The primary objective of this study is to develop fast analytical and/or semianalytical (A/SA) solutions for the problem of liquid flow/production and pressure interference in multifractured systems between parallel horizontal wells in ultralow-permeability reservoirs. We propose a new A/SA method that reduces the 3D flow equation into either a simple algebraic equation or an ordinary differential equation (ODE) in a multitransformed space, the inversion of which yields solutions at any point in space and time.
In the proposed transformational decomposition method (TDM), a general, fully linearized form of the 3D partial-differential equation (PDE) describing low-compressibility liquid flow through porous and fractured media is subjected first to Laplace transforms (LTs) to eliminate time, and then to successive finite cosine transforms (FCTs) that eliminate either all three dimensions, yielding a simple algebraic equation, or two dimensions, yielding an ODE in space only. Inversion of the solutions of the multitransformed space equations provides solutions that are analytical in space and semianalytical in time. The TDM completely eliminates the need for time and space discretization, thus dramatically reducing the input-data requirements and long execution times of numerical simulations.
The Fortran 95 code for the TDM solutions requires limited inputs and is easy to use. Because of the linearity requirements of the Laplace transformation of the underlying PDE, the TDM is only rigorously applicable at greater than the bubblepoint pressure.
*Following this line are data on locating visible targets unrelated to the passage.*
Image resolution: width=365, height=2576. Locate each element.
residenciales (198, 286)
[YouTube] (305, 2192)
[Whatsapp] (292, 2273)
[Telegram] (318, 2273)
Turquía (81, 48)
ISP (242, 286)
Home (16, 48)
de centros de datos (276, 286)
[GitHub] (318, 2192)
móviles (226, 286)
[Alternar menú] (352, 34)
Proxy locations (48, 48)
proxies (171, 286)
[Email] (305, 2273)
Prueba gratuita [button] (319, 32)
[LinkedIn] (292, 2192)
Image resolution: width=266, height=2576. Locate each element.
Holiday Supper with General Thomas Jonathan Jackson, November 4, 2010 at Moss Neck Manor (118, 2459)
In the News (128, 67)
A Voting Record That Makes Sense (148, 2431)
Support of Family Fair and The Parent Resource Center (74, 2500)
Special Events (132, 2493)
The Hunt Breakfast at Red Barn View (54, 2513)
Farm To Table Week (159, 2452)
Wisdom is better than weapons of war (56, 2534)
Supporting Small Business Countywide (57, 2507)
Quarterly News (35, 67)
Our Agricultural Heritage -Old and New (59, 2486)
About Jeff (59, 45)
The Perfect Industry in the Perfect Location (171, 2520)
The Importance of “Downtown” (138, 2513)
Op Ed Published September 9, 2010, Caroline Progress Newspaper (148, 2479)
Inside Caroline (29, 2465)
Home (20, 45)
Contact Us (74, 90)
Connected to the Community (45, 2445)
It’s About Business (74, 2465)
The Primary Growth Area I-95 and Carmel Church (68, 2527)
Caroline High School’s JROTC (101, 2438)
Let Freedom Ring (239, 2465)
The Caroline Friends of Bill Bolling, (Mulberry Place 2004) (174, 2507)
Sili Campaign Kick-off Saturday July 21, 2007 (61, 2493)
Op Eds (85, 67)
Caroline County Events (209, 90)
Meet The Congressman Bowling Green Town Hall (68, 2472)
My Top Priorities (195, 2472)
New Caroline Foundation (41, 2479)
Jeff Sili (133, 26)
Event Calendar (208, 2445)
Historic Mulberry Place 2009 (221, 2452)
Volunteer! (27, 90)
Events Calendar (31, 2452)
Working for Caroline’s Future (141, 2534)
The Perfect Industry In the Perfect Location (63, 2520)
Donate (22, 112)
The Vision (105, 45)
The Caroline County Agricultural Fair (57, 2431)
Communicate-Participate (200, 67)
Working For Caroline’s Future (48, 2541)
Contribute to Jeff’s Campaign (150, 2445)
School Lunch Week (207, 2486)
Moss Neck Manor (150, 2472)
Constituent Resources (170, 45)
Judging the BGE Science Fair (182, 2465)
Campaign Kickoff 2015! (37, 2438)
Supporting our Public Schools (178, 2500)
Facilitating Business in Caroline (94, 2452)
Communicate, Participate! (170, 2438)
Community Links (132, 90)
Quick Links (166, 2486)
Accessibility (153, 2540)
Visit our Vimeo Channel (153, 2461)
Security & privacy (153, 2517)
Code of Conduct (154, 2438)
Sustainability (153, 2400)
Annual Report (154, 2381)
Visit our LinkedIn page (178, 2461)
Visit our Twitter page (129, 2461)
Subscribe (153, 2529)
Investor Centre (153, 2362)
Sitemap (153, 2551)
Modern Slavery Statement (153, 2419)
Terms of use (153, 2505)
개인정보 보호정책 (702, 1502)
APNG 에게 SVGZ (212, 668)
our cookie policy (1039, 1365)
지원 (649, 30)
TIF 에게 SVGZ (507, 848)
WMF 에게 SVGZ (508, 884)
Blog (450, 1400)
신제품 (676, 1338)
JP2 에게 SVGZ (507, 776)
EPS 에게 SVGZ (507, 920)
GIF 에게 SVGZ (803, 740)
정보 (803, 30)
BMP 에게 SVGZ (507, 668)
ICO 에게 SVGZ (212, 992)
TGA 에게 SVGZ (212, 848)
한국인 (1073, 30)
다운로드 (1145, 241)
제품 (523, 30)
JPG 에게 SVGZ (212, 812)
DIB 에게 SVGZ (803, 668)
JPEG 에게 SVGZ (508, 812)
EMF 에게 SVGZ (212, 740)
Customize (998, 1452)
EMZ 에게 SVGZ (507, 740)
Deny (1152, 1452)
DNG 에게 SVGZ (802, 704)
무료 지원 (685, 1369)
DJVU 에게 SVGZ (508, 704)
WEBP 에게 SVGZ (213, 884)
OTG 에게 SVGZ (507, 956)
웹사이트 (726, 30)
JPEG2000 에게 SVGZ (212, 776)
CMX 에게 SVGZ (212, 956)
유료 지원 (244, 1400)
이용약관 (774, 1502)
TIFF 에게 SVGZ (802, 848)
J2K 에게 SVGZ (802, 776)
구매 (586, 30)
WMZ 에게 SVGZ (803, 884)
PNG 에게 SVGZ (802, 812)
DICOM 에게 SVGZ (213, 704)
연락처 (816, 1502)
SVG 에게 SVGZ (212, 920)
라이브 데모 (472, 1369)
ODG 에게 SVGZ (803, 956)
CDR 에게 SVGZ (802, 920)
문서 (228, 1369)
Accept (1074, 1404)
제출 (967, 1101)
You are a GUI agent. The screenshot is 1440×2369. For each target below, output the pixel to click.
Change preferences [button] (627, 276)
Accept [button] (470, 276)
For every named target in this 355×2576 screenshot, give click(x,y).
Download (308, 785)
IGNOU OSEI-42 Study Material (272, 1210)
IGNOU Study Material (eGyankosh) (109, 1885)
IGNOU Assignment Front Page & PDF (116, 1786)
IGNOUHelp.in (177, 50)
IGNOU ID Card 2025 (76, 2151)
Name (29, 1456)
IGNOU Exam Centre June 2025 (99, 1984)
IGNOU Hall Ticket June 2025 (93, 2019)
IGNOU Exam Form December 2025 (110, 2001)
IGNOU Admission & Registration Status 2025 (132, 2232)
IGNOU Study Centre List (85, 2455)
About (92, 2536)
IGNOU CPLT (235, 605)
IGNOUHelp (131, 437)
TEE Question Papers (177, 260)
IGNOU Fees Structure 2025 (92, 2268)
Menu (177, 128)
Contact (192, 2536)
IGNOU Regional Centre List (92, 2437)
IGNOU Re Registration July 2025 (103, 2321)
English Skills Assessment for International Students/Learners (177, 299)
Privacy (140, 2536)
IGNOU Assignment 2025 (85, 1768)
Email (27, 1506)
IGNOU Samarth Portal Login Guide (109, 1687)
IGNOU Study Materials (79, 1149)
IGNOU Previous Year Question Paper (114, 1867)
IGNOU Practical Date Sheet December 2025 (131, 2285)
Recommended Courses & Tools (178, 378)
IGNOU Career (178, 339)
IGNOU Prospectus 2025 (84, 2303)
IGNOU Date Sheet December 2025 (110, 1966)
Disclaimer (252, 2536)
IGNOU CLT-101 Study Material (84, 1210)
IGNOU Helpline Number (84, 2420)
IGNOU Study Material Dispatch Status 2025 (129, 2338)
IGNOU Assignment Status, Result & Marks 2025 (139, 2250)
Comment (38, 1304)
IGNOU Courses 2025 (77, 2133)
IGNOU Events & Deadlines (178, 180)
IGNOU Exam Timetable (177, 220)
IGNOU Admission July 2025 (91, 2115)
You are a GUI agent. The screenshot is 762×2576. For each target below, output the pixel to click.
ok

Using 3D stencils (the minimum repeatable elements in the horizontal well and hydraulically fractured system) as the basis of our study, solutions over extended production times were obtained for a range of isotropic and anisotropic matrix and fracture properties, constant and time-variable production regimes (rates or bottomhole pressures), combinations of stimulated reservoir volume (SRV) and non-SRV subdomains, variable hydraulic-fracture (HF) dimensions, and inner and boundary (toe and heel) stencils.
The results were compared with analytical solutions (available for simple problems and domain geometries), as well as with numerical solutions from a widely used, fully implicit 3D simulator that involves very fine discretization of a 3D domain comprising more than 356,000 elements. The TDM solutions were shown to be in excellent agreement with the reference analytical and/or numerical solutions, while requiring a fraction of the memory and execution times of the latter because of the elimination of the need for time and space discretization.
The TDM is an entirely new approach for the analysis of low-compressibility liquid flow and pressure interference in hydraulically fractured ultralow-permeability reservoirs. The TDM solutions have the potential to provide a reliable and fast tool to identify the dominant mechanisms and factors controlling the system behavior and can act as the basis for a rapid initial parameter identification in a history-matching process for possible further refinement using full numerical modeling at less than the bubblepoint pressure.